Similarly, Michel Moushabeck, founder of Interlink Publishing that launched in the late 1980s, recalls the uproar when they published Joudie Kalla’s cookbook Palestine on a Plate in 2016. “Even this simple acknowledgment of Palestinian identity and culture,” Moushabeck writes in an email with his daughter Leyla Moushabeck, an Interlink editor, “was perceived by many as provocative, controversial, political”.
Moushabeck’s parents fled their Qatamon neighborhood home in Jerusalem in 1948, where an Israeli family still lives, according to Mr. Moushabeck. Interlink has advocated openly on all its platforms for Palestinian human rights since its inception and continues to receive hate mail.
Reem Assil, an outspoken and unflappable businesses owner of Palestinian descent (her mother fled Gaza in 1967) owns the Arab street bakery Reem’s California in the Bay Area.
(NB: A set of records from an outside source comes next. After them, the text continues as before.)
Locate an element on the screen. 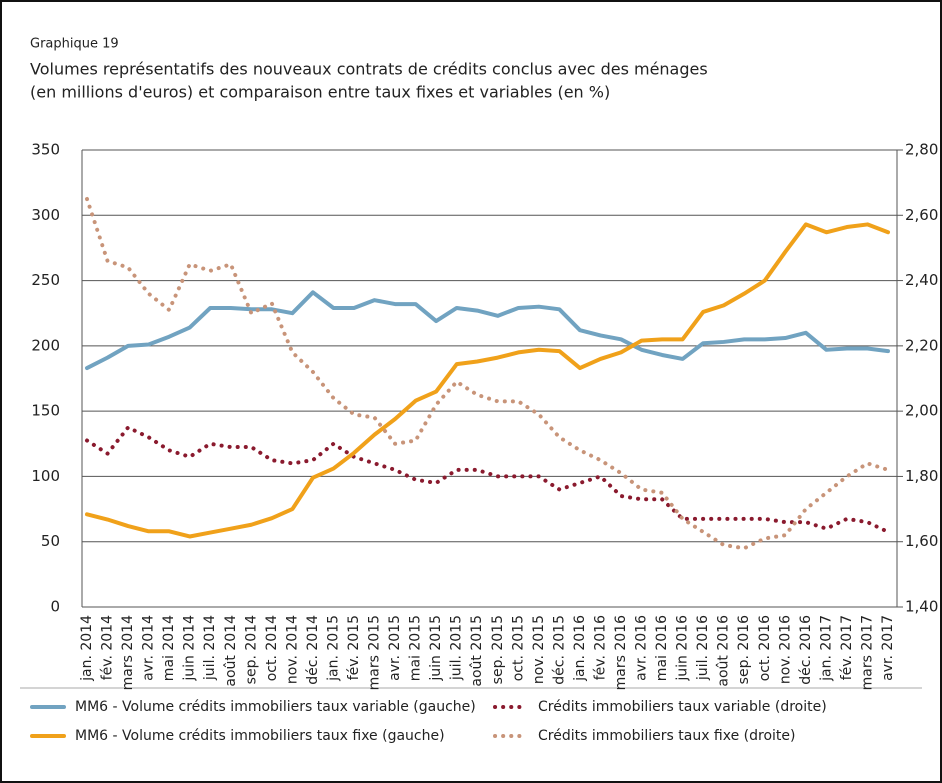 The width and height of the screenshot is (942, 783). x-tick-label: mai 2015 is located at coordinates (416, 648).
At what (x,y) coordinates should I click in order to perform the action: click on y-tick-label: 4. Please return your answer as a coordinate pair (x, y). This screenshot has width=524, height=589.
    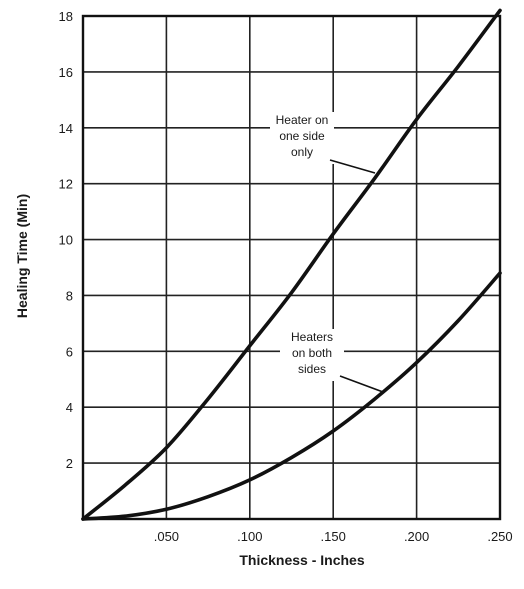
    Looking at the image, I should click on (70, 408).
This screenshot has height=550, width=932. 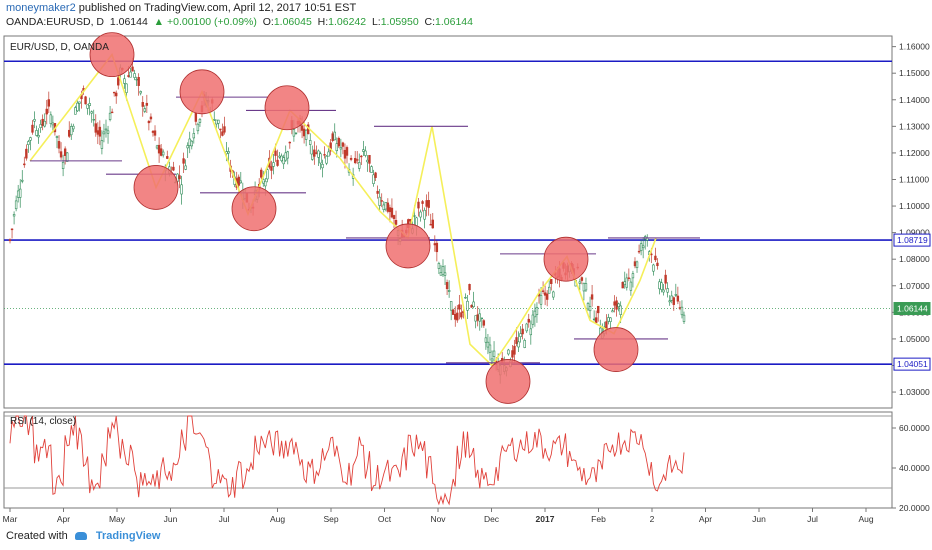 I want to click on y-tick-label: 1.05000, so click(x=914, y=339).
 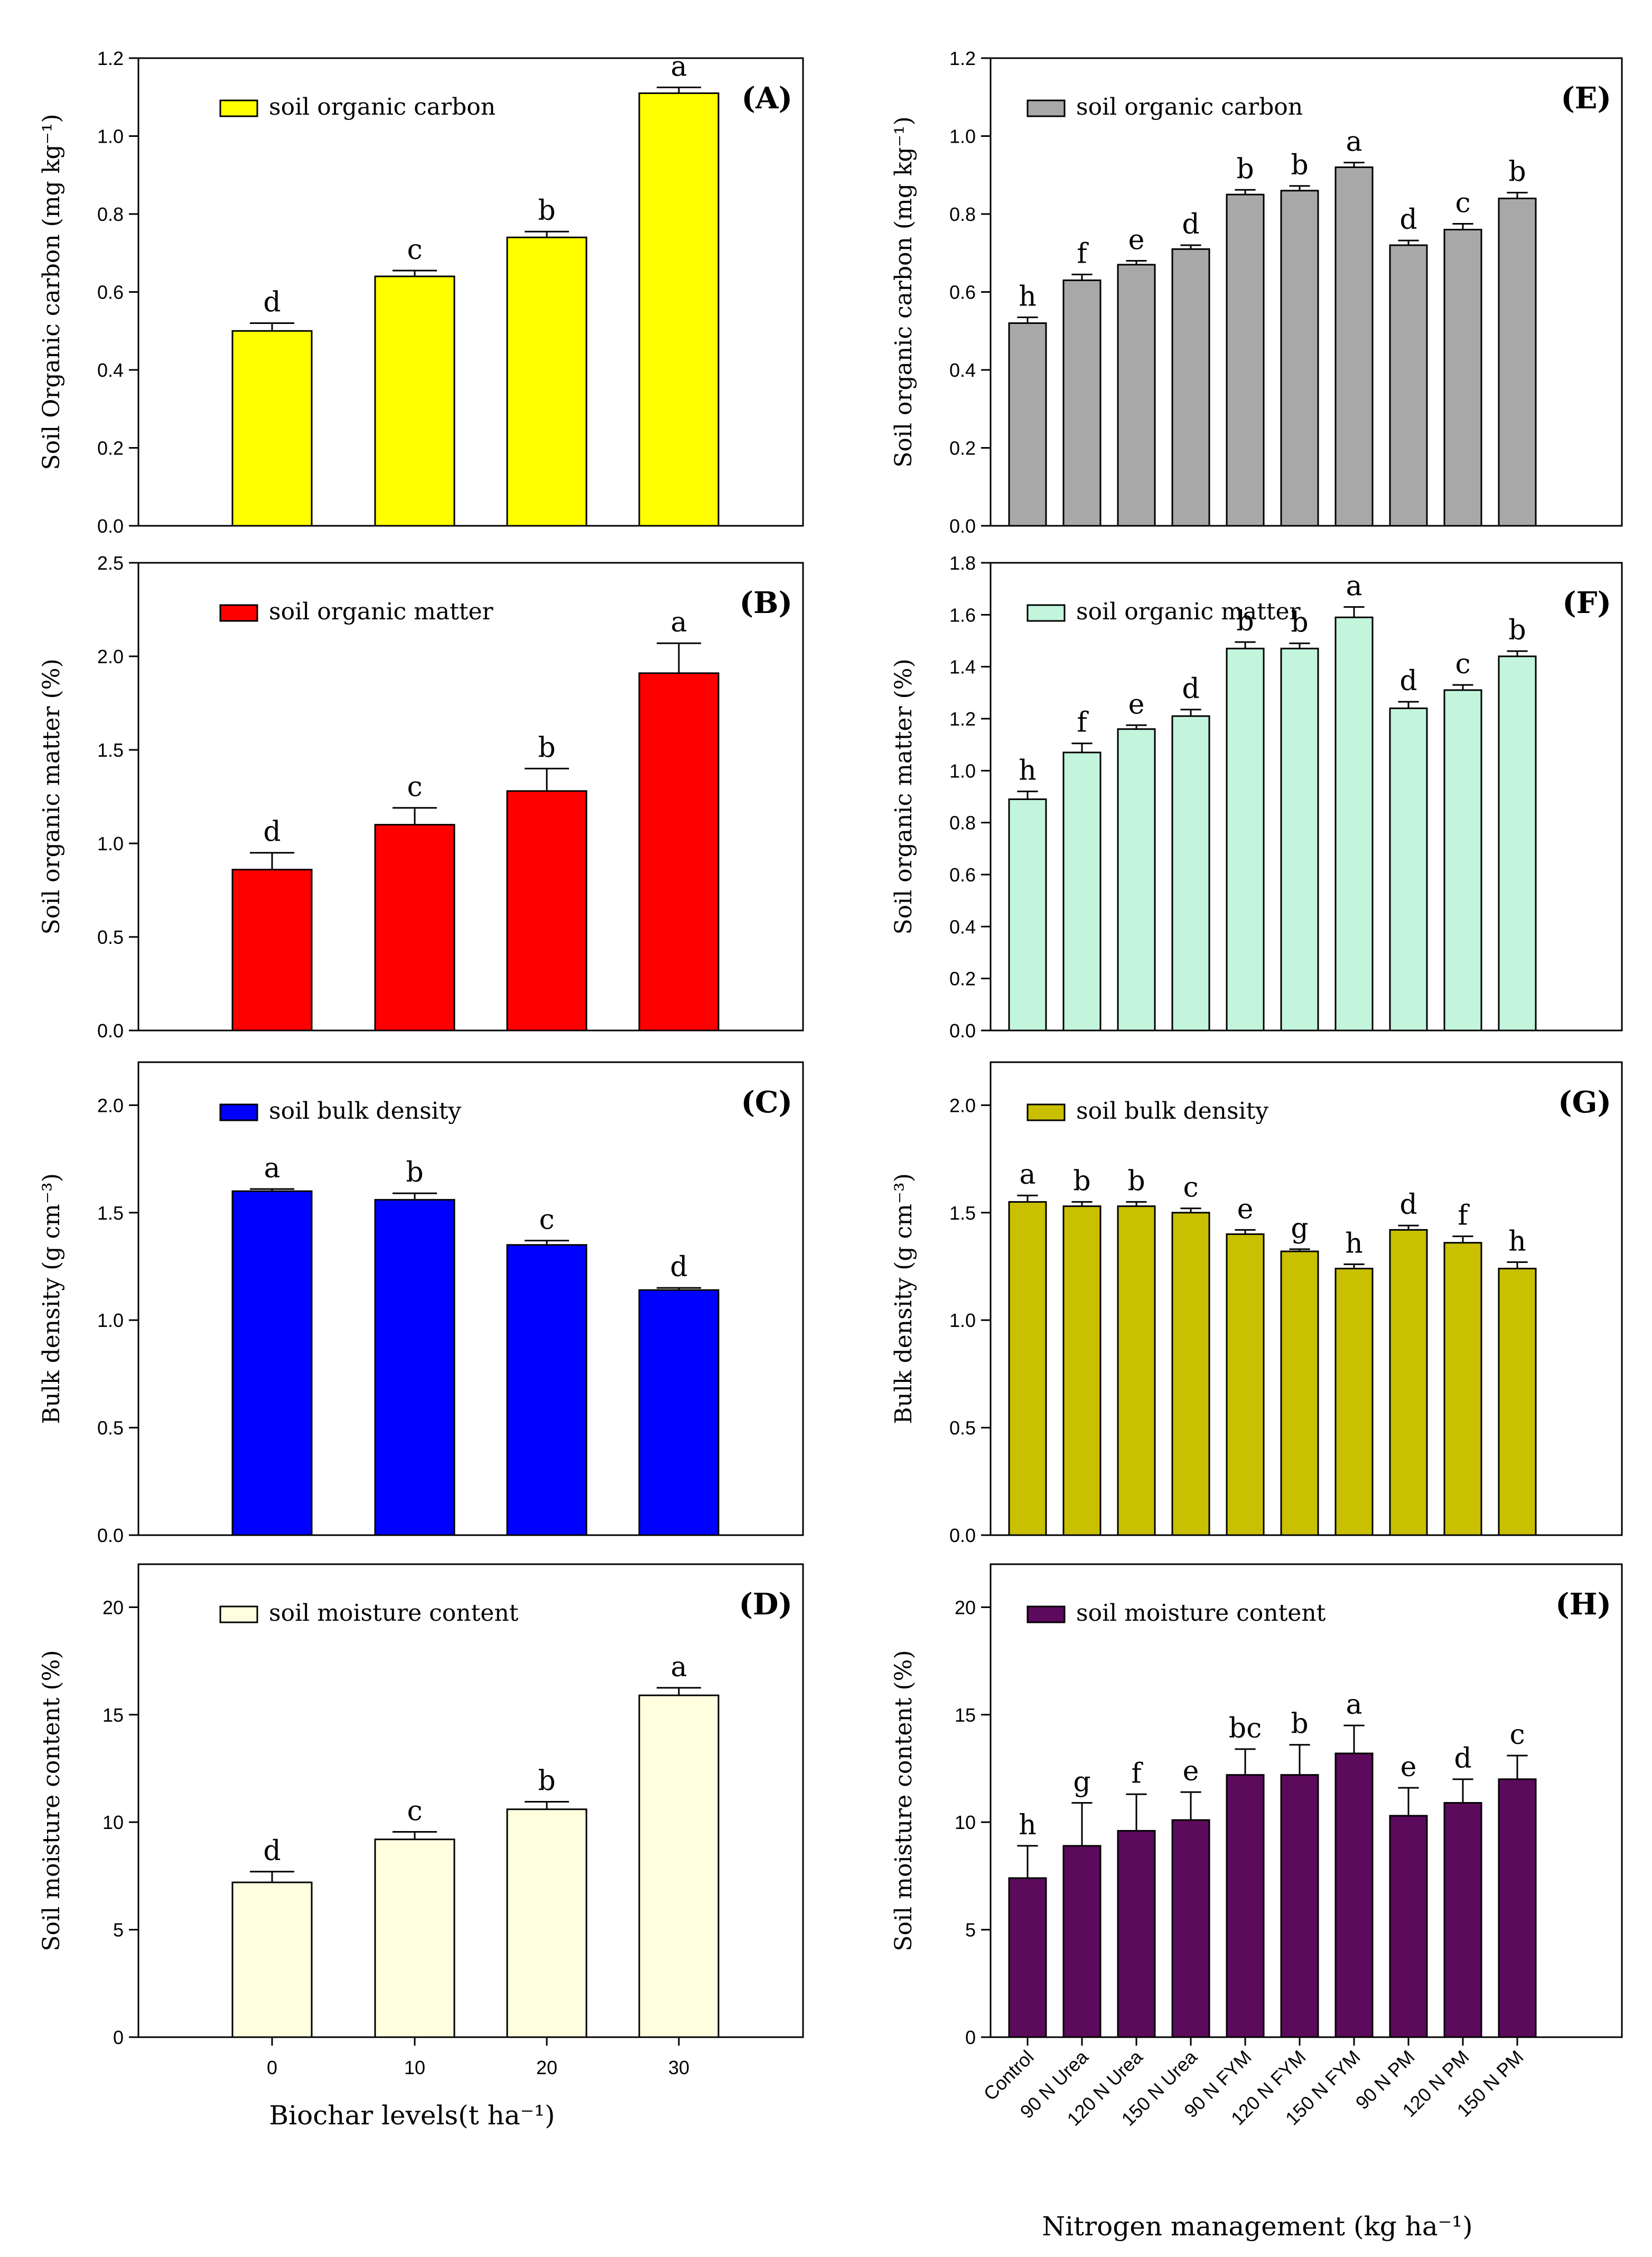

According to Assil, her customers were tremendously supportive and even asked how they could help amplify Palestinian voices during the siege on Gaza.
“As a Palestinian I felt seen and heard in a way I have never felt before,” writes Assil in an email, “I was able to grieve for my family in Gaza out in the open and be openly critical of the US role in supporting apartheid without getting backlash.”